Below are entries. Pull out all lines containing "computer".

◆ ◆ ◆ ◆ ◆ ◆ ◆

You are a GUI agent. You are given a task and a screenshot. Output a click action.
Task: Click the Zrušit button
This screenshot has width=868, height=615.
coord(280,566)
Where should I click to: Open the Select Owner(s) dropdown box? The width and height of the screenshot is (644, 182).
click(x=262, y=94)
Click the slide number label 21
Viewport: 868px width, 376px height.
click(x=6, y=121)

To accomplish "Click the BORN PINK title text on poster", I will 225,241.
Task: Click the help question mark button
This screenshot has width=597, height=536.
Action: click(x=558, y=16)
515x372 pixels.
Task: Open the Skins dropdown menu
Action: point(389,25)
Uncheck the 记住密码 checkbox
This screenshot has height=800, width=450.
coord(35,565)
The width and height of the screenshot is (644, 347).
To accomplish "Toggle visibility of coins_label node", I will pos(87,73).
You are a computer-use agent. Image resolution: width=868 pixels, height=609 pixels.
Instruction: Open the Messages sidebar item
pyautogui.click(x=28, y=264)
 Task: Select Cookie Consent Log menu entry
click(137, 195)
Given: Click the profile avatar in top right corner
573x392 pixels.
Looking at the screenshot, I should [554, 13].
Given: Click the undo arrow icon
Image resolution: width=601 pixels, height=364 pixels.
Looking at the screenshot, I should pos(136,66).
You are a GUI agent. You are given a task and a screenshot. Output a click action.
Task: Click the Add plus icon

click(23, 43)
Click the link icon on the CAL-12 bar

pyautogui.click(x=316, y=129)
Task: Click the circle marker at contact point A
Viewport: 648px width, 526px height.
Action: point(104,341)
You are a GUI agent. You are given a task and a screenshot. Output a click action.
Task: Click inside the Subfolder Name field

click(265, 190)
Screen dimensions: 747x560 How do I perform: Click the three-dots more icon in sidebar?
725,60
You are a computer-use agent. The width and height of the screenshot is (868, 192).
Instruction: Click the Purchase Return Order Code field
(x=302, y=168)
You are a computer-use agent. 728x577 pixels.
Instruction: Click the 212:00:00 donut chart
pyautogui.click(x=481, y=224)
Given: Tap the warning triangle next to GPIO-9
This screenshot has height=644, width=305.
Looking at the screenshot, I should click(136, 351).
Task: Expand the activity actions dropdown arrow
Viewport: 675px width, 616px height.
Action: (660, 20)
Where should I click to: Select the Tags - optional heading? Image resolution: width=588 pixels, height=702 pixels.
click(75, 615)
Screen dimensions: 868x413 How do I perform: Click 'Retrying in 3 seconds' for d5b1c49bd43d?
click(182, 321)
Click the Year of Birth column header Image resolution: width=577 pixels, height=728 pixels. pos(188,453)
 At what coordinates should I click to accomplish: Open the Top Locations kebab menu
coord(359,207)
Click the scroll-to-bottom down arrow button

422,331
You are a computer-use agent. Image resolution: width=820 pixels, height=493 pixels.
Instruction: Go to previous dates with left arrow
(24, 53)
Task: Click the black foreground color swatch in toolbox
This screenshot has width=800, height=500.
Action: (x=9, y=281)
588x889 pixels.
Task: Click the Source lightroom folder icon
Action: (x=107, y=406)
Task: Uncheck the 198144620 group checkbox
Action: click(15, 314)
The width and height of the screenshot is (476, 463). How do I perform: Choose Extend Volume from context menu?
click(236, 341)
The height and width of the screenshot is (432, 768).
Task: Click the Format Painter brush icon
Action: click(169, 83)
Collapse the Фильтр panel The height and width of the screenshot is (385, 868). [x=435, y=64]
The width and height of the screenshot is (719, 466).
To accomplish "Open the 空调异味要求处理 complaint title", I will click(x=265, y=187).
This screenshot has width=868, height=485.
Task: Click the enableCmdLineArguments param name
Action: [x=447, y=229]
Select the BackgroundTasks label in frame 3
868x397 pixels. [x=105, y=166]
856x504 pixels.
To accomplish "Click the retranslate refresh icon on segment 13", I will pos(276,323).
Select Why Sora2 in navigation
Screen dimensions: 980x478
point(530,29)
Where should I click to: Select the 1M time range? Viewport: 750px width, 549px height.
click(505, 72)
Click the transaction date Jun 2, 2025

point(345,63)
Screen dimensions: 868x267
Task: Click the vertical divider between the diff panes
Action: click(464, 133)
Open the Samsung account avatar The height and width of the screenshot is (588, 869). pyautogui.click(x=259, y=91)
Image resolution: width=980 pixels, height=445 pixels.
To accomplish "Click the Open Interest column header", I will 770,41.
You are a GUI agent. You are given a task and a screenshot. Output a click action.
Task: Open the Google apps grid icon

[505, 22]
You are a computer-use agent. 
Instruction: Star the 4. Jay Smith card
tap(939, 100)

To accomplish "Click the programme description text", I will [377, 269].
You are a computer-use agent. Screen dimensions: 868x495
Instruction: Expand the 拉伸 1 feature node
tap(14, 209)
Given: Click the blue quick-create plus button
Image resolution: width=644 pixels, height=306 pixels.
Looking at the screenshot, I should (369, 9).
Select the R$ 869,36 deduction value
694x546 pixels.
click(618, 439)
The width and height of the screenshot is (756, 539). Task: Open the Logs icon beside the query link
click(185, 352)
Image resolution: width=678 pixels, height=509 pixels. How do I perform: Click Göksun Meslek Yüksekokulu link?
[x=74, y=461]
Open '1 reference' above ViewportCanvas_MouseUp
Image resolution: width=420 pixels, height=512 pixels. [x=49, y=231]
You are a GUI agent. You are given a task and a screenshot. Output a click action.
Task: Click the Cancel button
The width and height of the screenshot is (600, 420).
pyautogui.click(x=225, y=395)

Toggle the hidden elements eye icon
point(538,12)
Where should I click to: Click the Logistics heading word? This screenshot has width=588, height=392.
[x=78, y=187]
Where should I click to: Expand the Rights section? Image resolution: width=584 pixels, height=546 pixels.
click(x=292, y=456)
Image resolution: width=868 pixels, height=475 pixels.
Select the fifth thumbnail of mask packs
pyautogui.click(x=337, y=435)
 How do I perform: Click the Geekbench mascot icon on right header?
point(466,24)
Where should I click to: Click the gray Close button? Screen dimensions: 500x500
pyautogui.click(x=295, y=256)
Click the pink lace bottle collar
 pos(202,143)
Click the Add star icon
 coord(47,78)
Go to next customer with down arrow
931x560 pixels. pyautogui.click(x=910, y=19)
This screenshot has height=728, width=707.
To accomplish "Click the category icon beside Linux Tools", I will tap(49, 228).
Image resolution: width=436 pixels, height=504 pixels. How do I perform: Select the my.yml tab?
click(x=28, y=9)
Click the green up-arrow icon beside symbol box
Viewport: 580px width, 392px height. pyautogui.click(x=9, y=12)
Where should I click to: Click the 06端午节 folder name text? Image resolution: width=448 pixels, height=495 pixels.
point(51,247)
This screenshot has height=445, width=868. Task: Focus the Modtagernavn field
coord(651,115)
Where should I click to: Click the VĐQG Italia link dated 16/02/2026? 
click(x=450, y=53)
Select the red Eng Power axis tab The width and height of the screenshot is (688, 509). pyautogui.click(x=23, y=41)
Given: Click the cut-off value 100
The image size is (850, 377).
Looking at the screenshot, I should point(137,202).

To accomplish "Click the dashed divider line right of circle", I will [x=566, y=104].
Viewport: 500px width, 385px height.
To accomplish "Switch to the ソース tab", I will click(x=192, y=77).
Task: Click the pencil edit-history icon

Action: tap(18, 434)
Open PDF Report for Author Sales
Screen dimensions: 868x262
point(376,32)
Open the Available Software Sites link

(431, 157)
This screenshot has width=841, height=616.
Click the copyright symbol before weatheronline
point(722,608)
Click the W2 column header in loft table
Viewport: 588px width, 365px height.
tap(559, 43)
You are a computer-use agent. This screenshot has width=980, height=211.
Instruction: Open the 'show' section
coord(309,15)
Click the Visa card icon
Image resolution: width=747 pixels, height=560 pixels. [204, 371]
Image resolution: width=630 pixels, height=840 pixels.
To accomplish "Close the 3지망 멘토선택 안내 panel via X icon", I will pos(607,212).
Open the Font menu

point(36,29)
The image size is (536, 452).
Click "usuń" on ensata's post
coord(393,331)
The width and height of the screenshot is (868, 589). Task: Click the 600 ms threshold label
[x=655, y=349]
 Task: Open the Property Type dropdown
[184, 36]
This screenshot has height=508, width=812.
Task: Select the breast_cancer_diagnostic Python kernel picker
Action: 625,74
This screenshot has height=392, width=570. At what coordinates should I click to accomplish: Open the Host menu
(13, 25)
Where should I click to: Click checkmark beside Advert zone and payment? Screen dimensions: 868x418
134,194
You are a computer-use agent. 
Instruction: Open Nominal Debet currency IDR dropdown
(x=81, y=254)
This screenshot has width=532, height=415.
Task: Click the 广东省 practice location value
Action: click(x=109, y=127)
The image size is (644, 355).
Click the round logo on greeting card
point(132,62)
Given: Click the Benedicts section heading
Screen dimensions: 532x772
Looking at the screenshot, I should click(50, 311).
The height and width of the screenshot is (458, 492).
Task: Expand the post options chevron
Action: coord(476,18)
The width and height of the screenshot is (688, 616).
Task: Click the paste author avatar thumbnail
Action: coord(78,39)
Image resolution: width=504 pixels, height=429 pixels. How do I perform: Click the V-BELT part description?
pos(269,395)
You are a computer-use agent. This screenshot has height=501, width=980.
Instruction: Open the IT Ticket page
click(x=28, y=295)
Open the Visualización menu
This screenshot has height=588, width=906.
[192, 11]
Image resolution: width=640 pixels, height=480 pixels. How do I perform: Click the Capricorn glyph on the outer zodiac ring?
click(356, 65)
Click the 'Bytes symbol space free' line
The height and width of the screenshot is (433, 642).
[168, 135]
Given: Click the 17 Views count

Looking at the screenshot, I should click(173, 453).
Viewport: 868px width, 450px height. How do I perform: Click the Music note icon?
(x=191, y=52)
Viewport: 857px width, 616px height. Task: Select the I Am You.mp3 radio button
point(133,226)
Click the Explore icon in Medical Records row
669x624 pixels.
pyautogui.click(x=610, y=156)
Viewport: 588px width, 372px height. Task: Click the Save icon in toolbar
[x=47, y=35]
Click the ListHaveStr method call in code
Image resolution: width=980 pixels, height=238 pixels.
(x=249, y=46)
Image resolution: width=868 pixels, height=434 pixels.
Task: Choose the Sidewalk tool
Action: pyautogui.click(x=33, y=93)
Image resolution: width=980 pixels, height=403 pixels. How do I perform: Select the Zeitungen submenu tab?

◆ ◆ ◆ ◆ ◆ ◆ ◆

== Solution below ==
You are a computer-use agent. Image resolution: width=868 pixels, height=609 pixels.
You are a computer-use agent. The width and height of the screenshot is (868, 192).
You are a computer-use agent. 728x577 pixels.
You are a computer-use agent. Image resolution: width=820 pixels, height=493 pixels.
You are a computer-use agent. 
You are a computer-use agent. Screen dimensions: 868x495
You are a computer-use agent. This screenshot has width=980, height=211.
You are a computer-use agent. 
You are a computer-use agent. This screenshot has height=501, width=980.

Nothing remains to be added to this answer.